§ **What this task involves**
Count how many of the lines below contain the string "size", and reply with that number only.
==== Data in this exercise
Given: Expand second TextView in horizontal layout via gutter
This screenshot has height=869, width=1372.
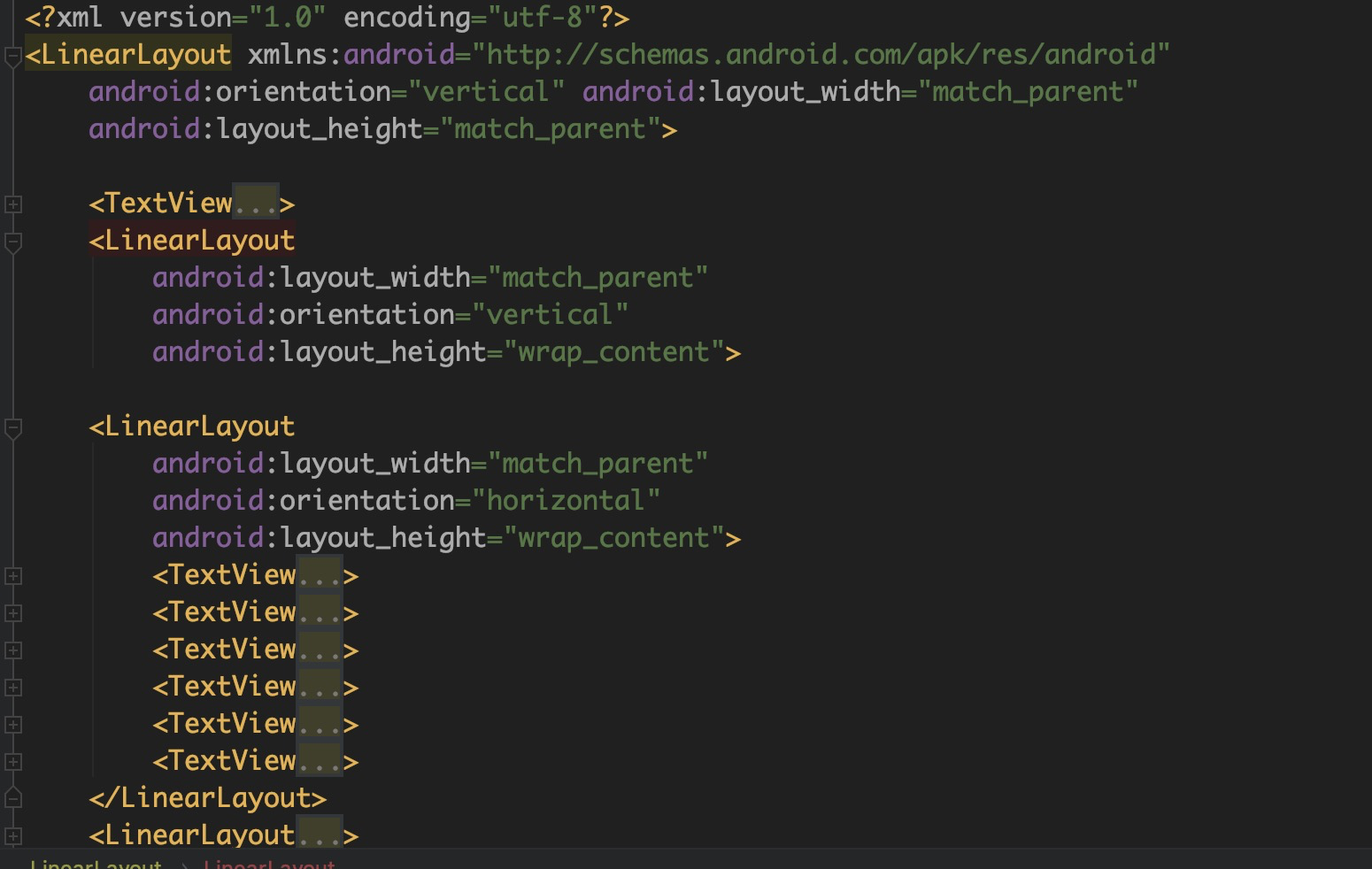Looking at the screenshot, I should tap(13, 613).
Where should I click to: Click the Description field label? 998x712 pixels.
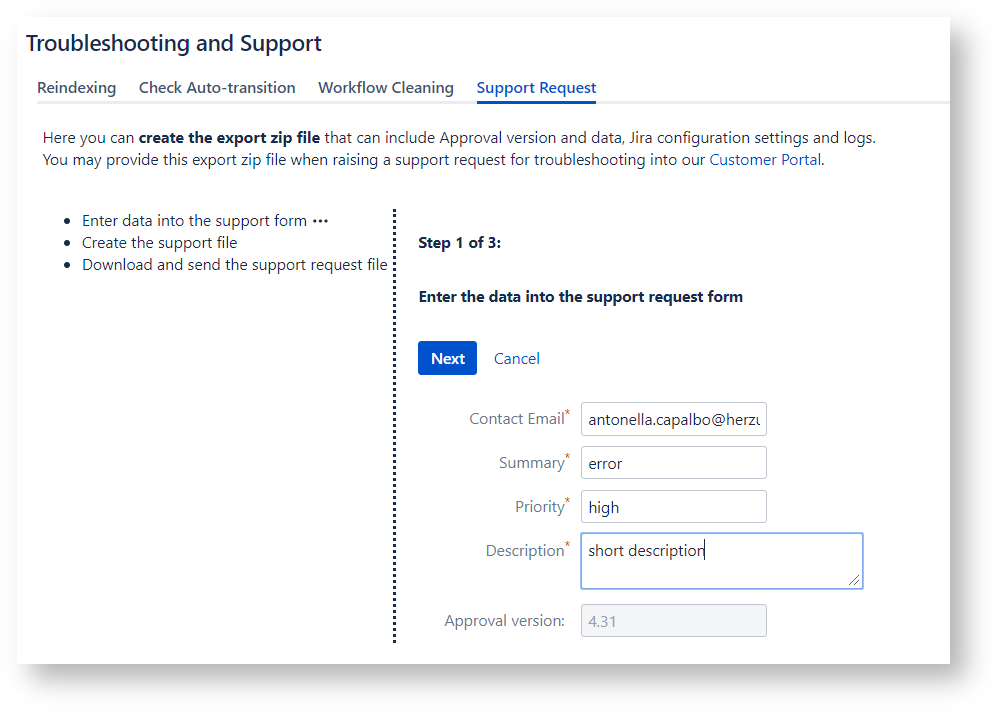pos(525,551)
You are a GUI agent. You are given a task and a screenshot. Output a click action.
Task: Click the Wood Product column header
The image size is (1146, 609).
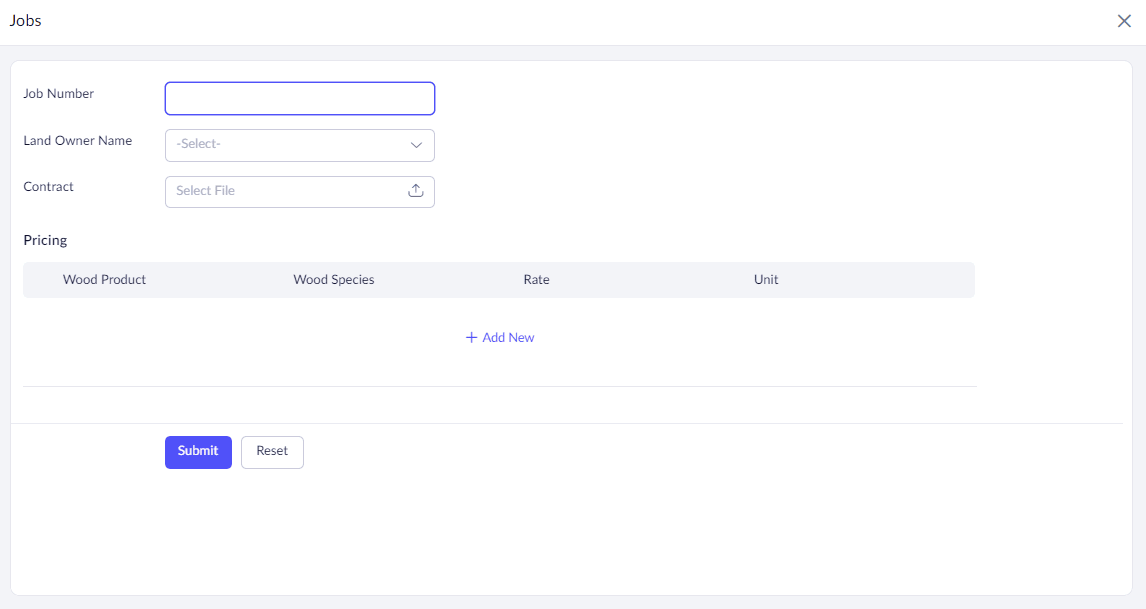click(x=104, y=280)
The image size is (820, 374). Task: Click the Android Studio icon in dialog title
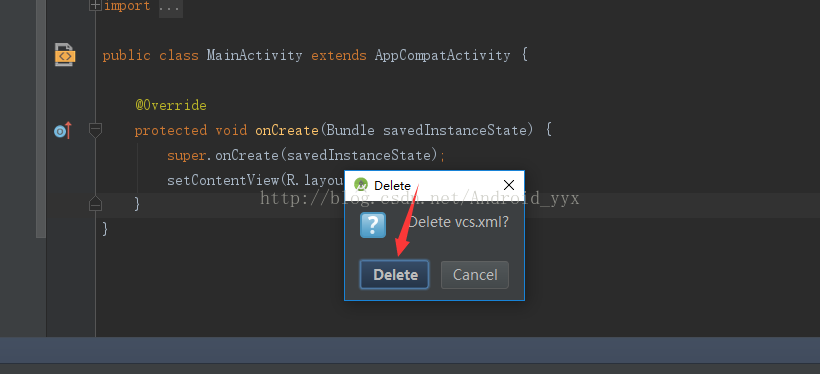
========
§ **Result of the task**
2